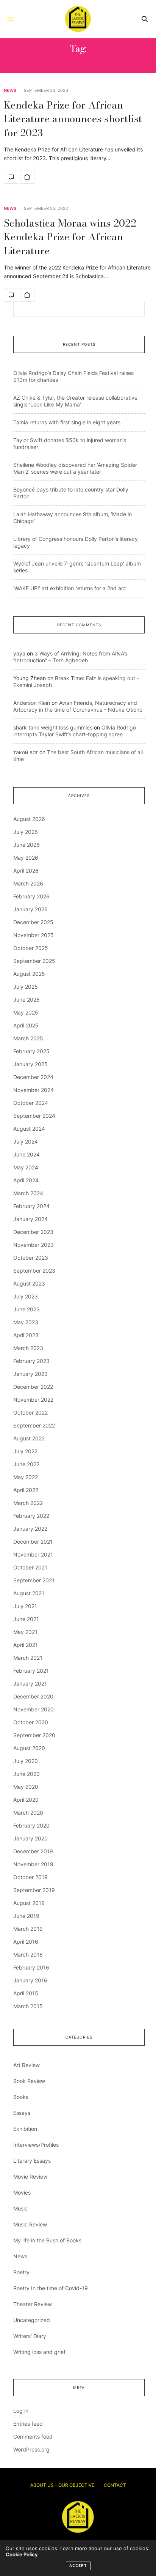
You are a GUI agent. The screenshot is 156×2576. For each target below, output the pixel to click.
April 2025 (26, 1025)
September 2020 (34, 1735)
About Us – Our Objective (62, 2485)
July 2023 (25, 1296)
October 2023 (30, 1257)
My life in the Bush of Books (47, 2240)
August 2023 (29, 1283)
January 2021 (30, 1683)
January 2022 (30, 1528)
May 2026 (25, 857)
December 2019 (33, 1851)
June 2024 (26, 1154)
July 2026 (25, 832)
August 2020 (29, 1748)
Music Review (30, 2224)
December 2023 (33, 1232)
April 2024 (26, 1180)
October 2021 (30, 1567)
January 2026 (30, 909)
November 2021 (33, 1554)
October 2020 (30, 1722)
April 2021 (25, 1645)
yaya (19, 653)
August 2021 (28, 1593)
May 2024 (25, 1167)
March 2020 (28, 1812)
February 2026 (31, 896)
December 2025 (33, 922)
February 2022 (31, 1516)
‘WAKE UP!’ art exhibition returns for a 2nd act (69, 588)
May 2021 (25, 1632)
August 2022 (29, 1438)
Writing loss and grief (39, 2352)
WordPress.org (31, 2449)
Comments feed (33, 2436)
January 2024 (30, 1219)
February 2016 (31, 1967)
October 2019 (30, 1877)
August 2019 (29, 1903)
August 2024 (29, 1128)
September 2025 (34, 961)
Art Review (26, 2065)
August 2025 (29, 974)
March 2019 (28, 1928)
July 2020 (25, 1761)
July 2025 (25, 986)
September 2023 (34, 1270)
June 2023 (26, 1309)
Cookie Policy (21, 2554)
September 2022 (34, 1425)
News (10, 90)
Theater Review (32, 2304)
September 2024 (34, 1115)
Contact (115, 2485)
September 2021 (34, 1580)
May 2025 (25, 1012)
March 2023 (28, 1348)
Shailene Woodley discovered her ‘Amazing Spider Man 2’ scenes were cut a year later (75, 468)
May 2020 (25, 1787)
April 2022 (25, 1490)
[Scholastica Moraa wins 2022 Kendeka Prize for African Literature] (11, 295)
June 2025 (26, 999)
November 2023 (33, 1245)
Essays (21, 2113)
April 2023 (26, 1335)
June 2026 (26, 844)
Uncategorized (31, 2320)
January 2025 (30, 1064)
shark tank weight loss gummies (52, 727)
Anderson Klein (31, 703)
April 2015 (25, 1993)
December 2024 (33, 1077)
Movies (22, 2192)
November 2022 (33, 1399)
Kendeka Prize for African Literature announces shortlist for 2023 (73, 119)
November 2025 (33, 935)
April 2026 (26, 870)
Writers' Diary (29, 2336)
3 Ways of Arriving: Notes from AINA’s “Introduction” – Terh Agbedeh (70, 656)
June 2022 (26, 1464)
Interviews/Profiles (36, 2144)
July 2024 (25, 1141)
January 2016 (30, 1980)
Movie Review (30, 2176)
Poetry (21, 2272)
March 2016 (28, 1954)
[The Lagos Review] (78, 19)
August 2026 (29, 819)
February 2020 (31, 1825)
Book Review (29, 2081)
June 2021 (26, 1619)
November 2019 (33, 1864)
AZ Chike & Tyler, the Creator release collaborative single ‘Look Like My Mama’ (75, 401)
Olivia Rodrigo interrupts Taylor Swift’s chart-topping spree (74, 730)
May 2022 (25, 1477)
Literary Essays (32, 2160)
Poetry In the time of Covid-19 (50, 2288)
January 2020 (30, 1838)
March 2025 (28, 1038)
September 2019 (34, 1890)
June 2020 (26, 1774)
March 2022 (28, 1503)
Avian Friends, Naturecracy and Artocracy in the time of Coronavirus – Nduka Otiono (77, 706)
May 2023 (25, 1322)
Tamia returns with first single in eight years (66, 422)
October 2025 (30, 948)
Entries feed (28, 2423)
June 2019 (26, 1916)
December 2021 (33, 1541)
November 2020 (33, 1709)
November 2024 (33, 1090)
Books (20, 2097)
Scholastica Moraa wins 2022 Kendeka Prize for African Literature (70, 237)
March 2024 (28, 1193)
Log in (20, 2410)
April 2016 (25, 1941)
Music (20, 2208)
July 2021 (25, 1606)
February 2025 (31, 1051)
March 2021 (27, 1657)
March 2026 (28, 883)
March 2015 (28, 2006)
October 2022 (30, 1412)
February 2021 (31, 1670)
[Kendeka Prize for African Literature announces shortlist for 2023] (11, 177)
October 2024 (30, 1103)
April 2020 (26, 1799)
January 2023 (30, 1374)
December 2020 (33, 1696)
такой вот (25, 752)
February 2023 (31, 1361)
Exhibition (25, 2128)
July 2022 (25, 1451)
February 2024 (31, 1206)
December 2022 (33, 1386)
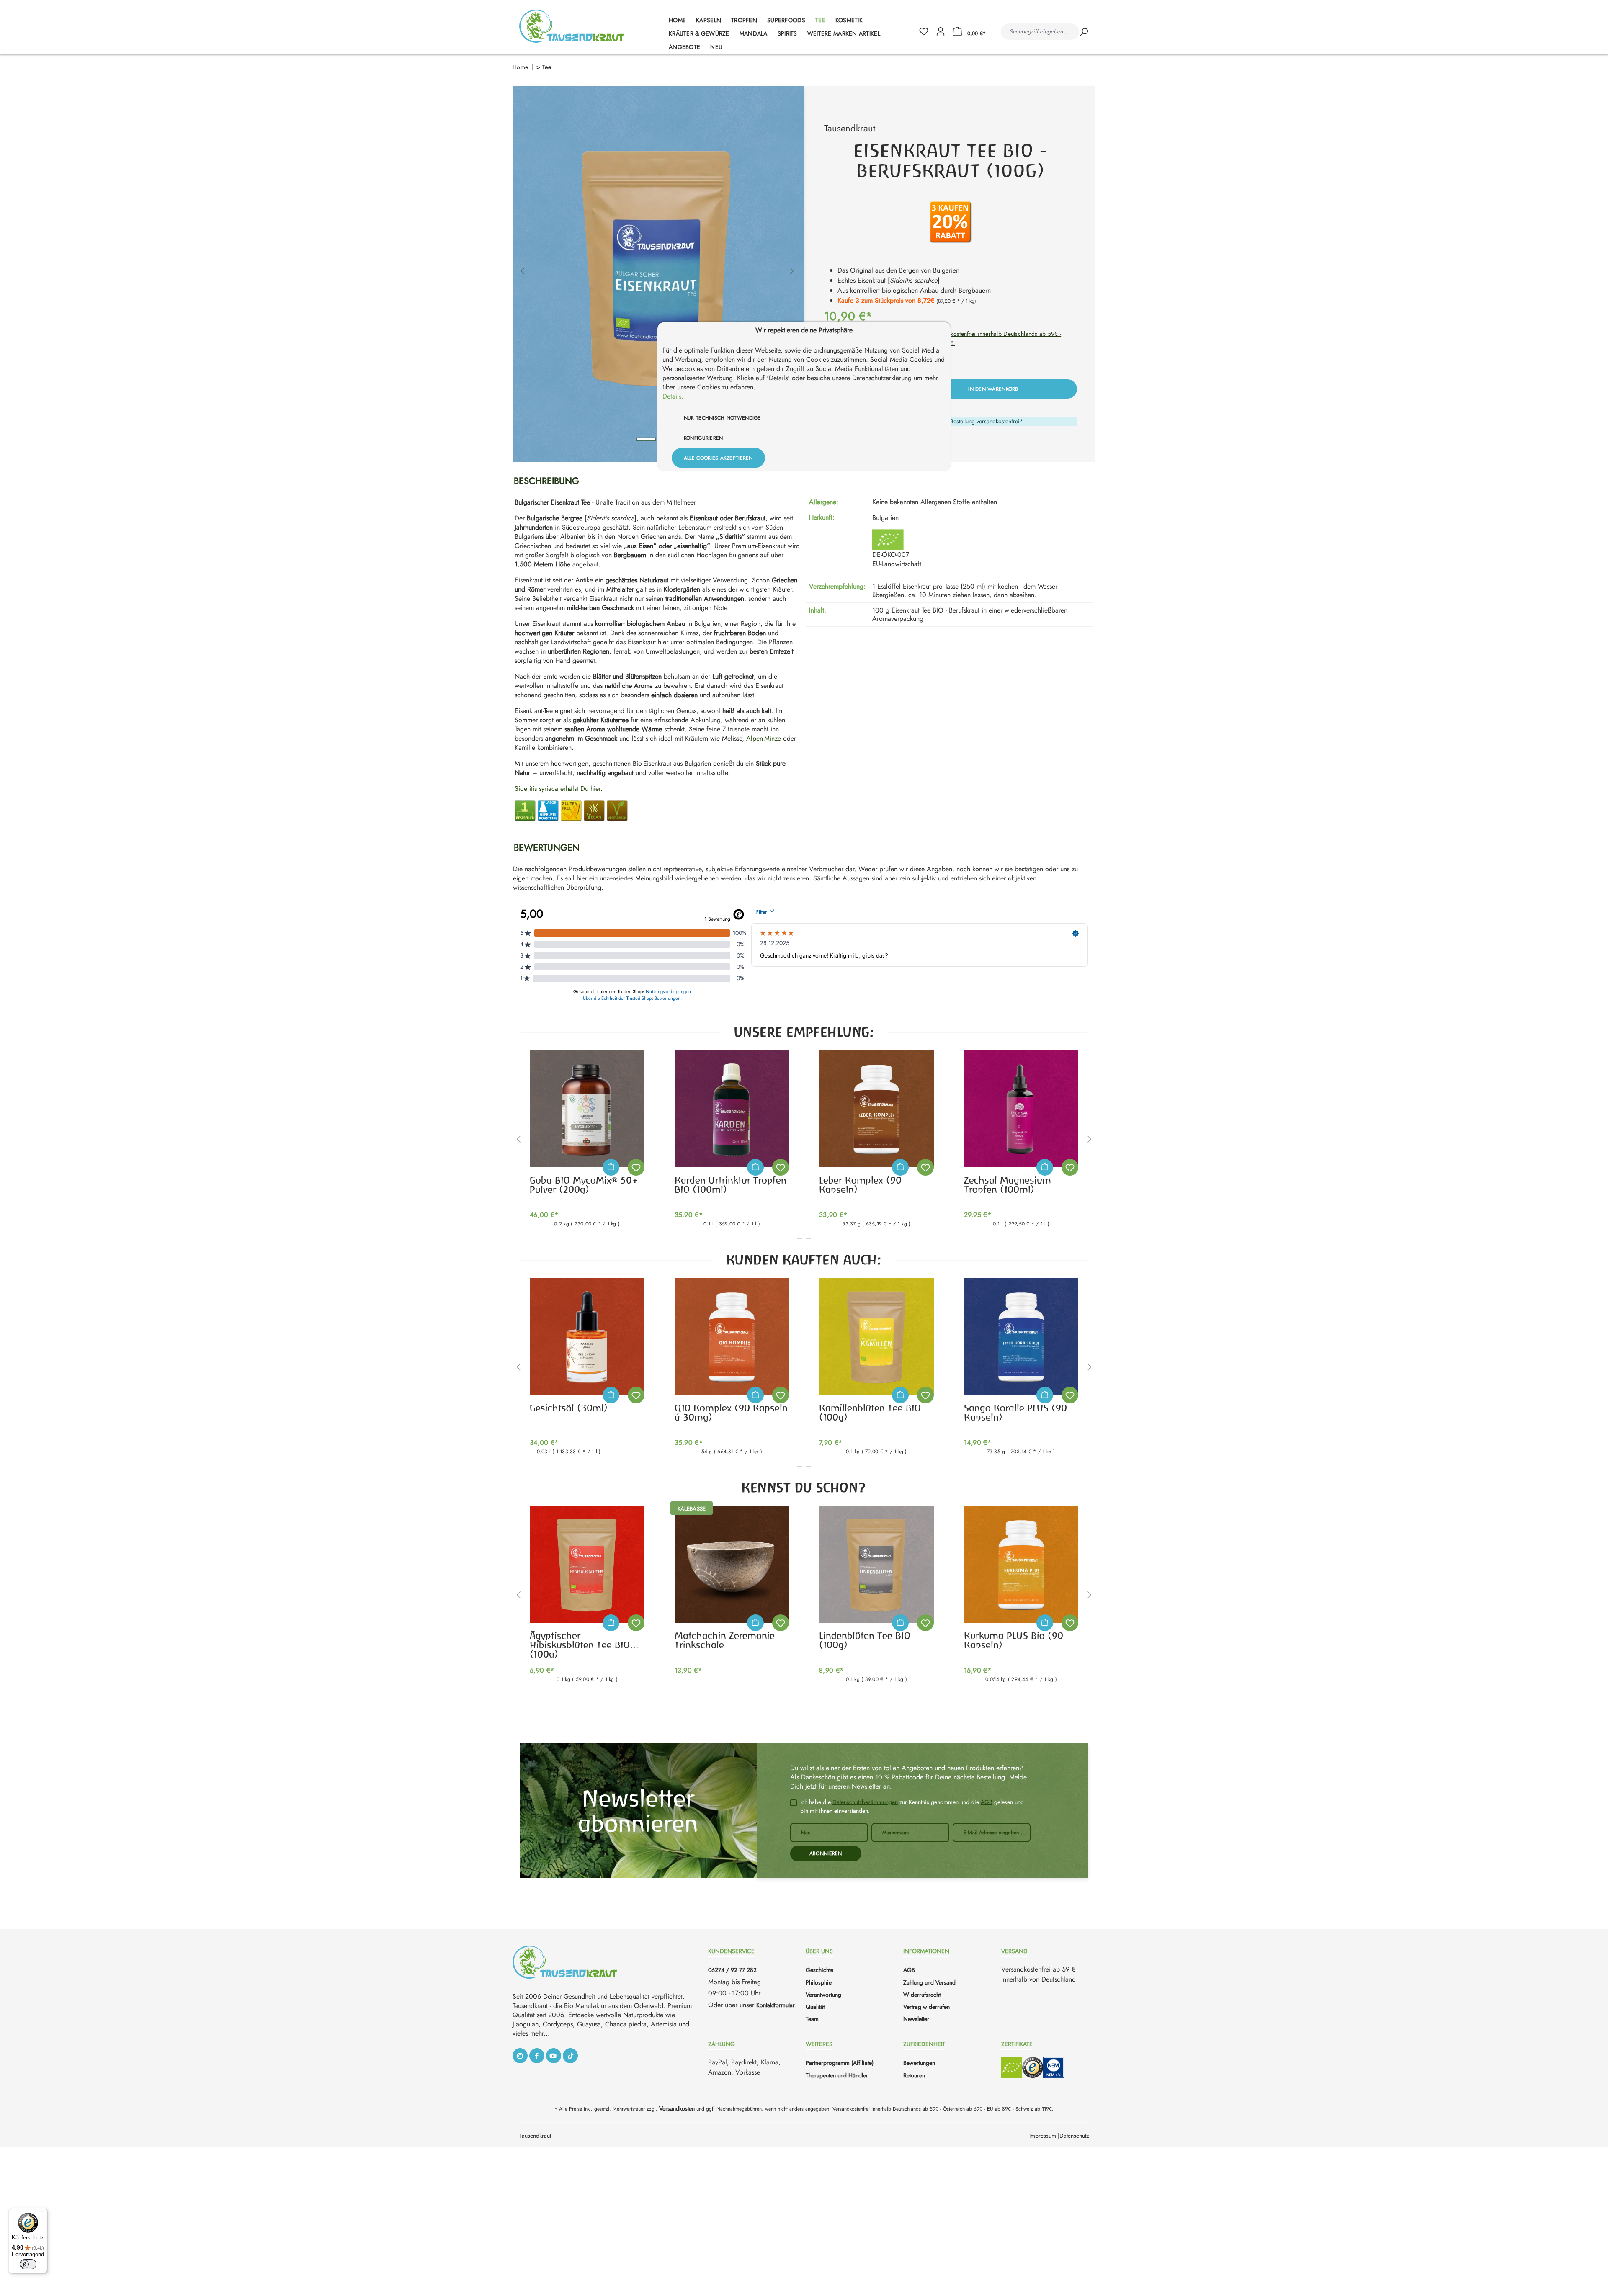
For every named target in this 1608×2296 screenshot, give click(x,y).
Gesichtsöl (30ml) (569, 1408)
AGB (986, 1802)
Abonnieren (825, 1853)
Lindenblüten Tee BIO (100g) (864, 1640)
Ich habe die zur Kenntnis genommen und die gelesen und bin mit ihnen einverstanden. (912, 1806)
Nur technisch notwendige (722, 417)
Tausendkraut (849, 128)
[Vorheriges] (523, 266)
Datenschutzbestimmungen (865, 1802)
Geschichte (819, 1970)
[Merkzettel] (927, 31)
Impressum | (1044, 2135)
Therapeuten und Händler (837, 2075)
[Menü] (42, 2213)
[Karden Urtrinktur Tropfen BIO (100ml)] (732, 1108)
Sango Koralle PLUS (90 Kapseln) (1015, 1413)
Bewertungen (919, 2063)
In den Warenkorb (993, 389)
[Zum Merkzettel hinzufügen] (636, 1167)
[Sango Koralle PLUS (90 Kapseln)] (1021, 1336)
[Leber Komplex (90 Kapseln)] (876, 1108)
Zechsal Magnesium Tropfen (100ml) (1007, 1185)
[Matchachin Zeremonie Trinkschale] (732, 1564)
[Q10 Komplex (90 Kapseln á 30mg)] (732, 1336)
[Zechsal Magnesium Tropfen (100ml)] (1021, 1108)
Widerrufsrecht (922, 1994)
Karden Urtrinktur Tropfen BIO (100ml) (730, 1185)
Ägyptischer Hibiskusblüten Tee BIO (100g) (580, 1644)
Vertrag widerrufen (926, 2007)
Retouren (914, 2075)
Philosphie (819, 1982)
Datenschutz (1074, 2135)
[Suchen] (1084, 31)
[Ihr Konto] (940, 31)
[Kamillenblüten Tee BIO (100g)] (876, 1336)
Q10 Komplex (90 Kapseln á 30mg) (731, 1413)
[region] (657, 266)
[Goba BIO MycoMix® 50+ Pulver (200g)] (587, 1108)
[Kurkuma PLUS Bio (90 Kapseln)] (1021, 1564)
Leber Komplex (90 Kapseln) (860, 1185)
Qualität (815, 2007)
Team (812, 2019)
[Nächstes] (792, 266)
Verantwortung (823, 1994)
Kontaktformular (775, 2005)
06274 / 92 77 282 (732, 1970)
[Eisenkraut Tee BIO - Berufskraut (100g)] (657, 266)
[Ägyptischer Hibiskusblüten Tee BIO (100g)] (587, 1564)
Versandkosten (677, 2108)
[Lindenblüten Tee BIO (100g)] (876, 1564)
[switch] (28, 2264)
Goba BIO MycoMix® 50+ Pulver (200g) (584, 1185)
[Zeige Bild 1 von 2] (646, 439)
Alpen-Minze (763, 738)
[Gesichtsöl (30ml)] (587, 1336)
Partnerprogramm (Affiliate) (840, 2063)
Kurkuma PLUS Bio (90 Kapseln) (1013, 1640)
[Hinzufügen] (611, 1167)
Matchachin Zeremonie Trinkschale (725, 1640)
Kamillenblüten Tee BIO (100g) (870, 1413)
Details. (672, 396)
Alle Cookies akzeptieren (718, 457)
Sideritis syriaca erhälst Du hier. (559, 788)
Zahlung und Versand (929, 1982)
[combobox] (1040, 31)
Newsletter (916, 2019)
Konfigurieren (703, 437)
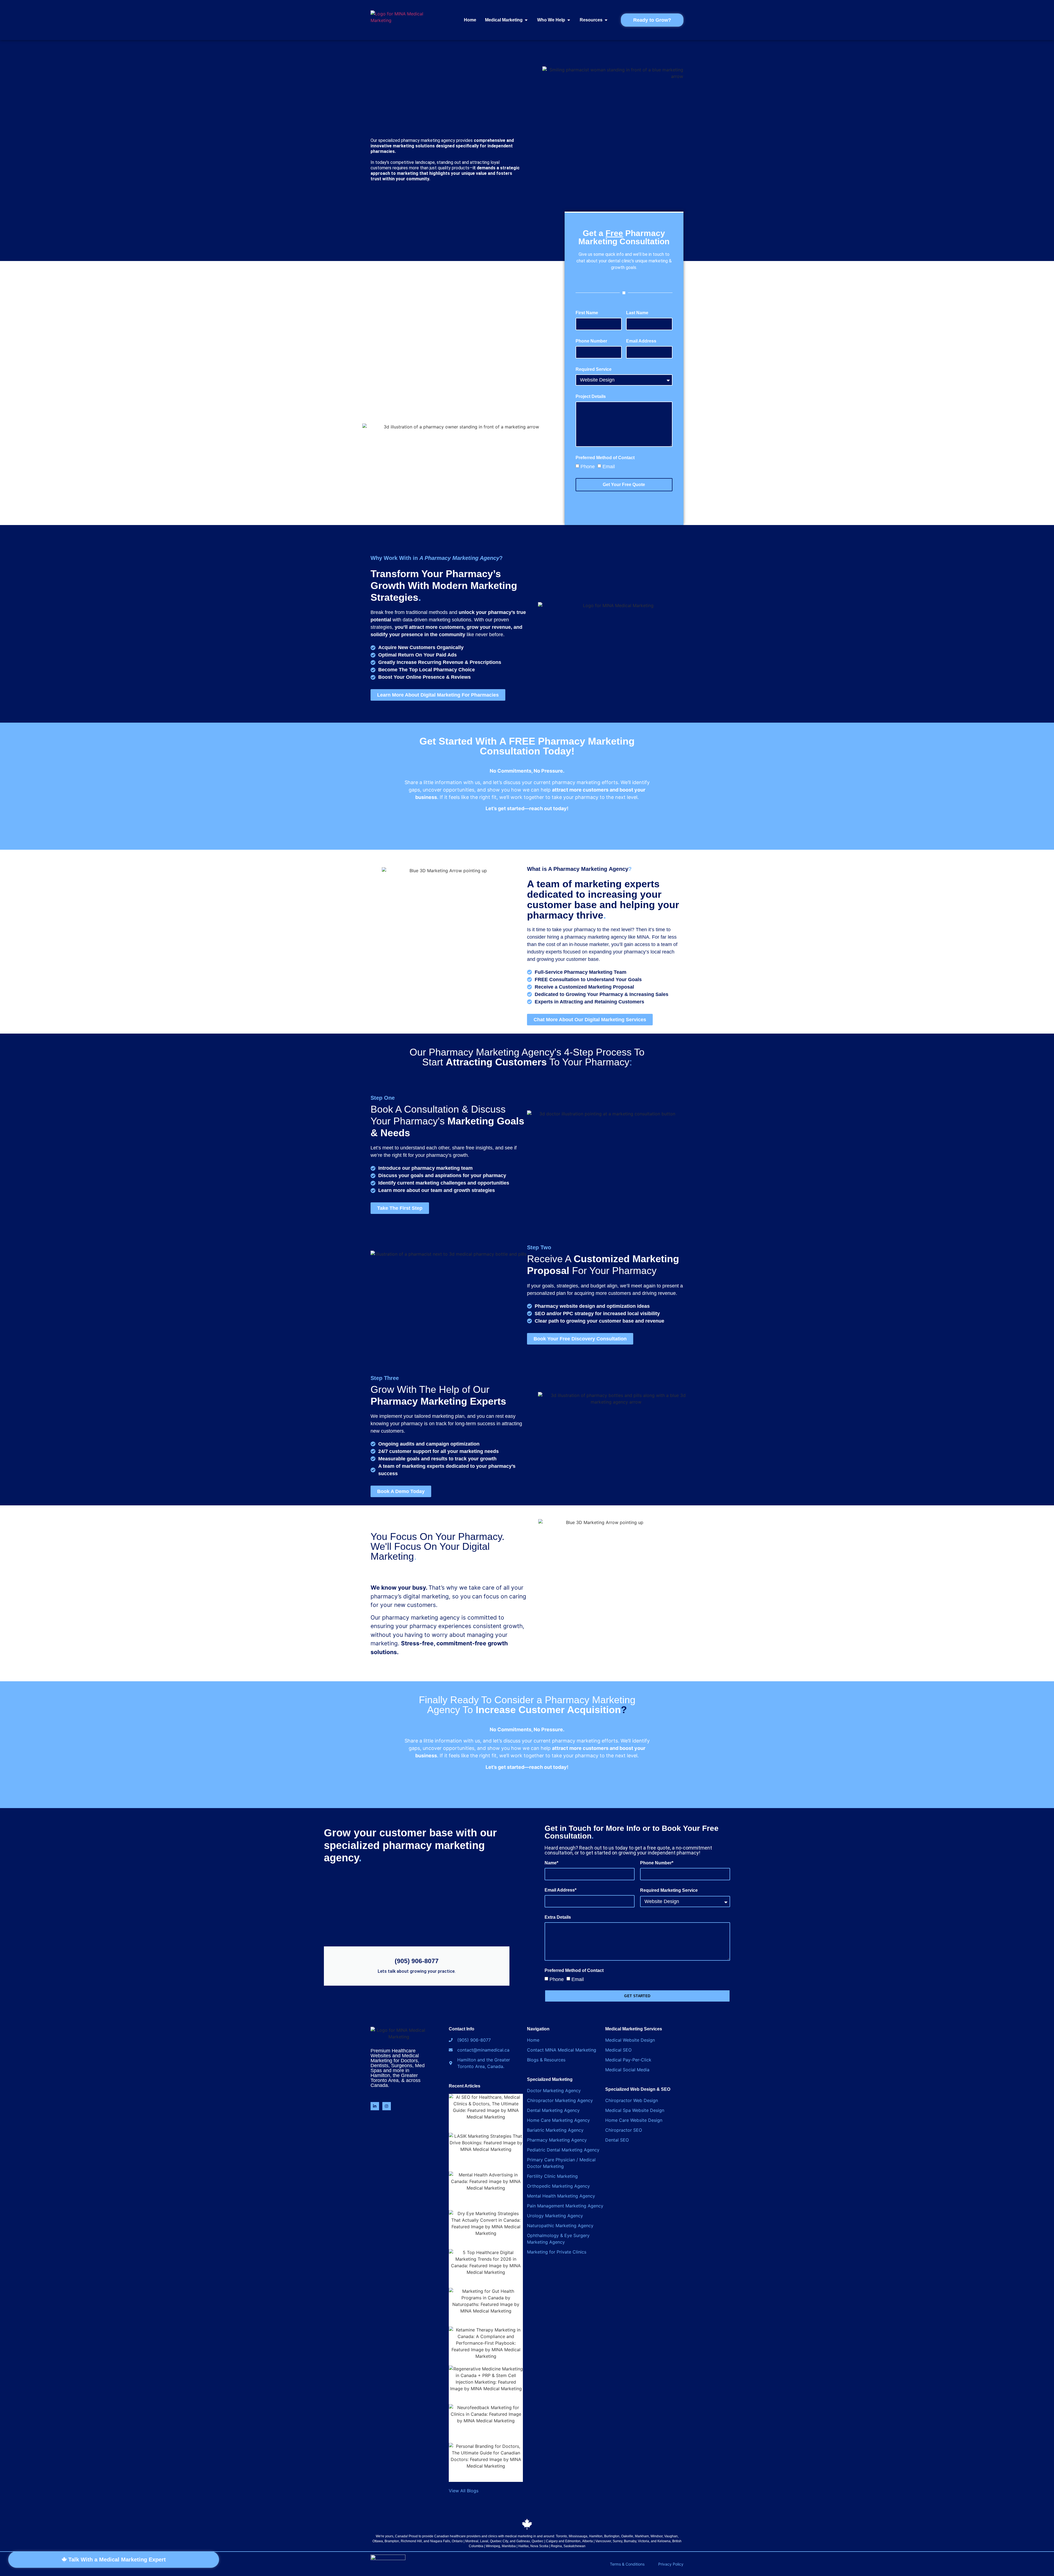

-=-=-

## Required action:
Beginning at the first line of the listing, print each line exactly until and including the one that has "August 2023 (29, 1283)"; skip pictures.

## Task solution:
You are a GUI agent. The screenshot is 156×2576. For each target below, output the pixel to click.
April 2025 (26, 1025)
September 2020 (34, 1735)
About Us – Our Objective (62, 2485)
July 2023 (25, 1296)
October 2023 (30, 1257)
My life in the Bush of Books (47, 2240)
August 2023 (29, 1283)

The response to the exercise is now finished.